Book Review: H is for Hawk

review by Gene Walz, guest writer 

H is for Hawk
by Helen Macdonald

Already a bestseller in England and winner of several prestigious book prizes, including book of the year, H Is for Hawk is Helen Macdonald’s mesmerizing memoir of how not to deal with grief.

Faced with the sudden, devastating death of her father, Macdonald tries to manage her pain by purchasing and training a young goshawk. Many people deal with bereavement by immersing themselves in their work. But this seems impossibly quirky. Crazy ambitious.

Macdonald has trained falcons from the age of eleven and written a terrific book about them, Falcon. But goshawks are different birds entirely. In Macdonald’s words: they’re “murderous, difficult to tame, sulky, fractious and foreign.”

Her book therefore is uniquely multifaceted: a “misery memoir” combined with an austringer’s diary (austringer being the title for a goshawk trainer). Both of these strands are presented in vivid detail– clear, frank, evocative and thorough.

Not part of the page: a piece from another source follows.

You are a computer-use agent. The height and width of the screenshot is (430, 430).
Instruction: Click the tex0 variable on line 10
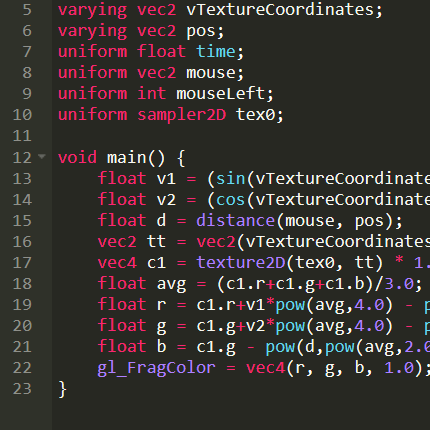(x=256, y=115)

The challenge of successfully raising a huge (60 cms and more), difficult raptor by a damaged woman (falconry being a notoriously male-dominated sport, “a boy’s game”) forms the backbone of this memoir. Can she do it? Will it just increase her anxiety and stress?

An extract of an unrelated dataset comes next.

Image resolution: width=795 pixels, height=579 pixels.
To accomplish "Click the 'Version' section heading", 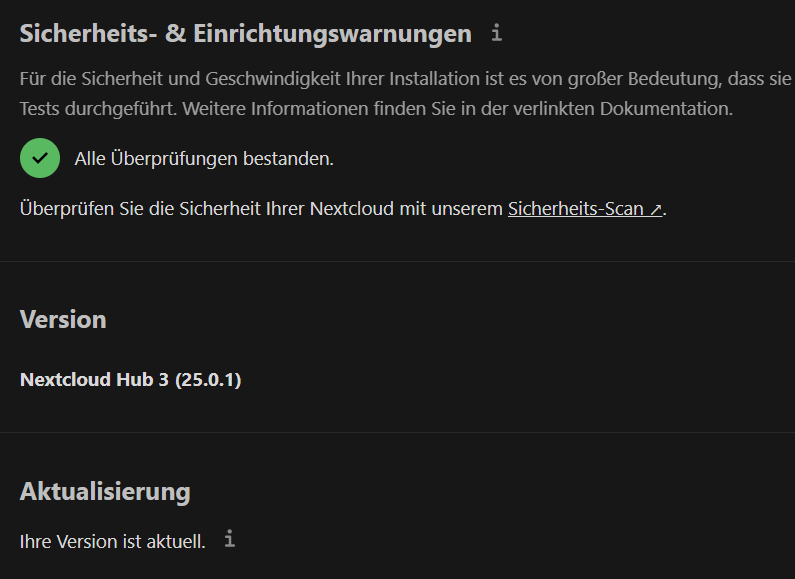I will pyautogui.click(x=63, y=320).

If she can’t do it, if the hawk bolts or dies, will she be plunged deeper into despair?

The spiritual journey to emotional recovery has its many ups and downs. Macdonald breaks into tears and rages at odd, unexpected times. She can’t seem to control her body, crashing her car or stumbling clumsily into things. At one point she becomes so isolated and fixated on her hawk that she realizes she has gone to the edge of being human and past it. She is smart enough to get help from a doctor who prescribes anti-depressants.

The story of the training of the goshawk is also a rollercoaster ride. It’s both a first-hand step-by-step guidebook and a thrilling, suspense-jammed narrative told in crisp, richly-observant prose.

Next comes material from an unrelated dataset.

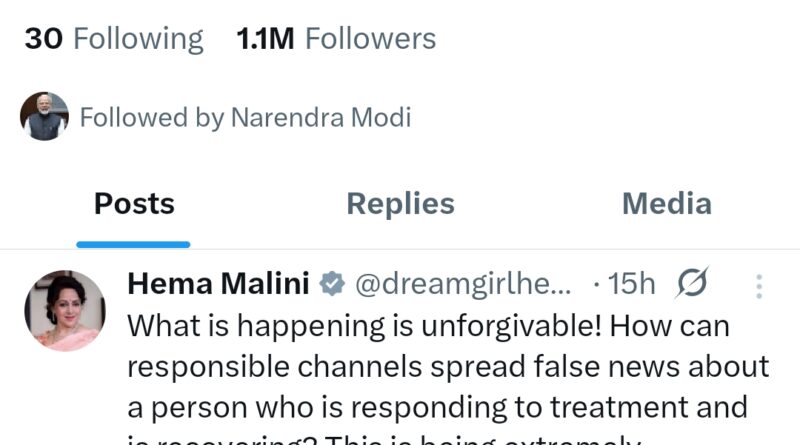Click the blue indicator under Posts
Screen dimensions: 800x445
(134, 244)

Macdonald has to learn to be invisible to the hawk. She walks it, marching hours with the hawk sitting on her gloved fist. She names it Mabel and teaches it to respond, affixing a small bell to its tail so she knows where it is when it gets away. She slowly expands its range away from her, all the while tethered with longer and longer jesses (thin, leather leashes). Each step is more and more nerve-wracking.

This part of the book introduces all the arcane terminology and fulsome history of falconry, as well as all the classic books. But this falconry lore is integrated so well, with such passion and verve that it’s never dull.

Chief among the falconry classics and hugely influential on Macdonald is T.H. White’s 1951 book The Goshawk. White is the author of The Once and Future King, the still popular retelling of the King Arthur legend on which the musical Camelot is based.

White learned his falconry from an ancient manuscript, and he was excruciatingly bad at it. Training his hawk named Gos became a savage battle of wills, an almost spiritual contest. In the end things went horribly, painfully awry.

Gos’s battles with his master and White’s tortured life constitute the third part of Macdonald’s genre-busting triple narrative. She braids this strand in very strategically. White’s mistakes and failures, all described in captivating prose, are introduced just before Macdonald’s own counter-pointed experiences. Will she make the same tragic mistakes? Will her more careful and informed work also end in failure? Can she equal or top her sad mentor’s literary achievements?

In fact, Macdonald outdoes White as both an austringer and a chronicler. Of all the books on birds and their intimate relationships with people (and there are dozens and dozens of them, from A Wing and a Prayer to A Kestrel for a Knave to The Snow Goose to There’s an Owl in My Shower), this one’s top of the heap.

H Is for Hawk is gripping, humorous, painful, poetic, philosophical and psychologically (of humans and hawks) illuminating. It’s a must-read for birders and non-birders alike.

Macdonald calls the goshawk “the birder’s dark grail,” rarely seen and fondly remembered. Her book is a holy grail book — as exciting and memorable as a glimpse at a goshawk in full wing chasing a pheasant.